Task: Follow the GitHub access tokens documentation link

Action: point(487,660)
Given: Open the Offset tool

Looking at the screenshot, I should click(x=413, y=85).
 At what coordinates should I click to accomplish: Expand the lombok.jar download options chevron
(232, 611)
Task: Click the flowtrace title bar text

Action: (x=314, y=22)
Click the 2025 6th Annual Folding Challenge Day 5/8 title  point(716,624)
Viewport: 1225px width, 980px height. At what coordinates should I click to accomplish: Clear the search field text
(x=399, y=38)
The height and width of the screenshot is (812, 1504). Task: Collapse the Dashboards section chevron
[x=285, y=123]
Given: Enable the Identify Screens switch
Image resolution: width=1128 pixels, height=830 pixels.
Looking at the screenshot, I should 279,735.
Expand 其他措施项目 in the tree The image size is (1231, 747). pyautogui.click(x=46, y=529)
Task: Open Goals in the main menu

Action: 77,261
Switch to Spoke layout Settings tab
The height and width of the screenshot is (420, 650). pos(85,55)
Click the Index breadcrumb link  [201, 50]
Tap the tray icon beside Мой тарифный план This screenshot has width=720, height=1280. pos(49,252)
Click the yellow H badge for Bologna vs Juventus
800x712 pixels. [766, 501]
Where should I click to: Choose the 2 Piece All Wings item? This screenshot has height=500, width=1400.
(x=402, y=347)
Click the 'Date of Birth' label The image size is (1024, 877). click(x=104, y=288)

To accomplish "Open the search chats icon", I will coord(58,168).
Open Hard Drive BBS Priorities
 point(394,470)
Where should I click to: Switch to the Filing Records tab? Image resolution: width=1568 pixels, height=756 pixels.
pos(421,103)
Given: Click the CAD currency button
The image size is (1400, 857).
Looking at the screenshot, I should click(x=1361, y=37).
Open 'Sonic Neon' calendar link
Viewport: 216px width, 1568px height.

━━━━━━━━━━━━━━━━━━━━━━━━━━━━━━

- _ASSIGNMENT_: When the line with "The height and width of the screenshot is (812, 1504)." is reached in the data above, start copying there, and copy each line exactly until the line with "Click the Index" has been copied; copy nothing else.

- _RESPONSE_:
The height and width of the screenshot is (812, 1504). Task: Collapse the Dashboards section chevron
[x=285, y=123]
Given: Enable the Identify Screens switch
Image resolution: width=1128 pixels, height=830 pixels.
Looking at the screenshot, I should 279,735.
Expand 其他措施项目 in the tree The image size is (1231, 747). pyautogui.click(x=46, y=529)
Task: Open Goals in the main menu

Action: 77,261
Switch to Spoke layout Settings tab
The height and width of the screenshot is (420, 650). pos(85,55)
Click the Index breadcrumb link  [201, 50]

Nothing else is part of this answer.